Я не понимал и никогда не пойму, как ему дали пилотские права. Дейви купил легкомоторный самолет, соорудил в своем кентском поместье взлетную полосу и ангар и даже приобрел имитатор, на каких в авиационных школах отрабатывают технику пилотирования. У меня были сильные подозрения, что он получил права за взятку, однако знающие люди говорят, что такого не бывает; остается предположить, что в Управлении гражданской авиации работают большие шутники, под стать самому Дейви.
Микки Уотсон не в пример нормальнее всех нас остальных, он пришел в группу, побарабанил и удалился восвояси. Микки женился на девушке, которую знал чуть ли не с детского сада (снова встретил ее во время одного из своих спорадических набегов на Шотландию и закрутил головокружительный роман, так что и тут без приключений не обошлось). В тот уик-энд он не поехал с нами к Уэсу, и по вполне уважительной причине: его жена только что легла в больницу рожать первого ребенка. Микки всегда был на своем месте: в студии, в репетиционном зале, на гастролях, и все равно он как бы жил в иной от нас плоскости, для него это была работа, и только работа.

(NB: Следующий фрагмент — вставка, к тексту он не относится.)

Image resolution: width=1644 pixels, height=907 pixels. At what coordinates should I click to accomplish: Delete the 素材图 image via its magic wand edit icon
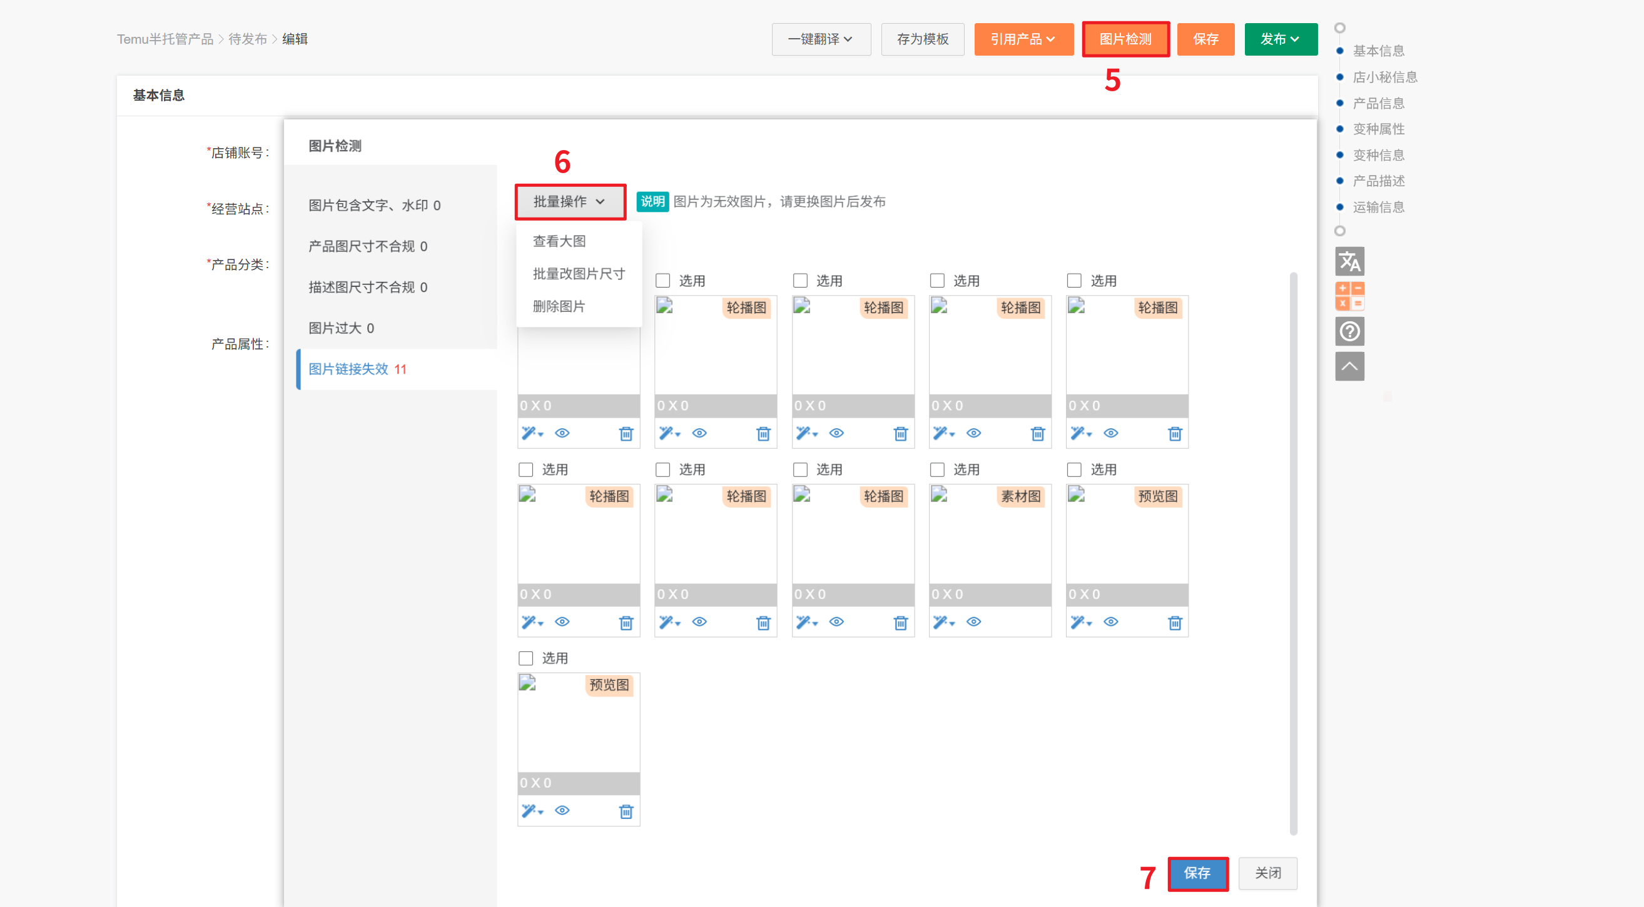pos(941,622)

Мы же относились к своему делу серьезно — в определенном роде. Мы старались быть рок-звездами — не музыкантами, даже не знаменитостями, не обычными звездами, а именно рок-звездами. Это стало для нас образом жизни, чем-то вроде религии, полностью изменяющей человека. Мы веровали, нам полагалось быть рок-звездами и на сцене, и вне ее, и мы исполняли этот свой долг, старались изо всех сил, из кожи вон лезли.
Микки считал иначе. Род занятий: барабанщик. Вот и все.
Теперь он фермерствует в Эршире, растит картошку, пшеницу и крупных, здоровых детей.
Кристина это Кристина. Она мимоходом добилась того, к чему так долго и тщетно стремился Дейви, — стала лучшей, образцом для сравнений. И дело даже не в том, что сила и диапазон ее голоса значительно выросли; не вокальные изыски, а яростная, с кровью и мясом, подача — вот что срывало слушателей с мест, доводило зал до исступления. Кристина то вопила, то шептала в микрофон, то хрипло рычала, ни на волосок не отклоняясь от мелодии и текста, однако свивая их своим голосом в формы, о которых я и подумать не мог. Когда она пела, у меня перехватывало дыхание, так что можно себе представить, что творилось с людьми, слушавшими ее впервые. Думаю, это было для них, как если ползешь по раскаленной пустыне, и вдруг тебя окатят из шланга ледяным шампанским.